Moreover, the recruitment of participants and the way the interviews were conducted varied in Finland and the Netherlands potentially biasing the data collected across the two countries. The use of different interview formats could impact the richness of the data. Nuances, such as non-verbal cues present in face-to-face, or video call interviews could be missed in phone call interviews. Additionally, it might have influenced the openness of the participants to share sensitive information.

Our interviews were conducted during the COVID-19 pandemic, which gave an unprecedented boost to remote mental health services in many countries including Finland and the Netherlands [8, 9, 38]. This might decrease the generalizability of our findings to the times after the pandemic. However, the volume of remote services has remained high after the pandemic and our findings give valuable information for current mental health care and broader adoption of remote mental health services.
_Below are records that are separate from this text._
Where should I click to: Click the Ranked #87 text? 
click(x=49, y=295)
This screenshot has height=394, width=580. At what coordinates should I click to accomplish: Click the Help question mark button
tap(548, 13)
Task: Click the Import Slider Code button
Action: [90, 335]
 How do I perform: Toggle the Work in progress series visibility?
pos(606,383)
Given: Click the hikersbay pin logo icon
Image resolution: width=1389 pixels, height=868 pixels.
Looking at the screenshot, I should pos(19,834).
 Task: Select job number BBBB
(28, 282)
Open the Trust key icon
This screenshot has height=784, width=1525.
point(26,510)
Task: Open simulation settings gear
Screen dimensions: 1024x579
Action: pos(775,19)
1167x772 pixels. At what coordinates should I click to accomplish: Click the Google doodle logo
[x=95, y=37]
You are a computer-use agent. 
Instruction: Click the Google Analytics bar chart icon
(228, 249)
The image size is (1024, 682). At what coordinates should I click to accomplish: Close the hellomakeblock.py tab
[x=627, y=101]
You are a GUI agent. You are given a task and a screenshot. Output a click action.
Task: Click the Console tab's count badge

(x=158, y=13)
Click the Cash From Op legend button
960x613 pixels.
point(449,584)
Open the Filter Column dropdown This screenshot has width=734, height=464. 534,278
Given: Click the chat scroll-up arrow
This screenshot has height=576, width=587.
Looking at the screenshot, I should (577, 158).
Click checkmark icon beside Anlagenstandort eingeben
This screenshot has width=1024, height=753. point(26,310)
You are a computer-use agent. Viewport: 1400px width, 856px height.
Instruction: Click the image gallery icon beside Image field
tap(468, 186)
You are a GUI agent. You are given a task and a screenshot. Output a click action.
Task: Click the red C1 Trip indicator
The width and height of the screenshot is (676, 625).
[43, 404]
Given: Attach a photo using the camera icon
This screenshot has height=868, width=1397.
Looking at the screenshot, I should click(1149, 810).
Moreover, our findings give relevant evidence in case of future public health crises.

Furthermore, this research regarded all kinds of mental health problems and did not focus on one specifically. Further research is needed to look at specific services and its suitability to be provided remotely. Furthermore, Finnish interviews had a broader focus on health and social services, not only mental health, whereas in this research only data about mental health services was used. Therefore, Finnish participants may have expressed more challenges in remote health services and other social services than considering only remote mental health services. Accordingly, the perception of Finnish service users towards remote mental health care may have appeared more positive.

5 Conclusions

Remote mental health services increased notably during the COVID-19 pandemic and have remained an important modality for delivering ongoing care from then on. While remote services are accessible, support our well-being and mental health and protect us against the coronavirus, they are not ideal. Our findings imply that face-to-face contact are often indispensable when adopting mental health services. The lack of physical contact between the service user and the professional caused challenges related to the feeling of being understood, supported, safe, connected and expressing oneself. Other problems were related to technological issues, suitability, and usability of services. Additionally, our findings suggest that there can be substantial differences between countries in how service users perceive remote services, even though both countries we studied can be considered advanced in their level of digitalization. Potential approaches for further research comprise the investigation of ways in which the challenges and development needs which emerged from this study can be handled. More research is needed on blended approaches and explore how to gain the advantages from both face-to-face and remote methods, the cost-effectiveness of remote services and identify which services suit remote forms and for whom, taking the specific needs of service users into account.